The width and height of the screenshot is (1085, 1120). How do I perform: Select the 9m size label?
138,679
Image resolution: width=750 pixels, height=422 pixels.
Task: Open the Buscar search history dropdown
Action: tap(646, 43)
- - - -
## Yapılacak iş
Yukarıdaki satırların tamamını, "label" ifadesini "tag" ile değiştirip başka hiçbir şeye dokunmadan yeniden yazar mısın?

## Yanıt aşağıda
The width and height of the screenshot is (1085, 1120). How do I perform: Select the 9m size tag?
138,679
Image resolution: width=750 pixels, height=422 pixels.
Task: Open the Buscar search history dropdown
Action: tap(646, 43)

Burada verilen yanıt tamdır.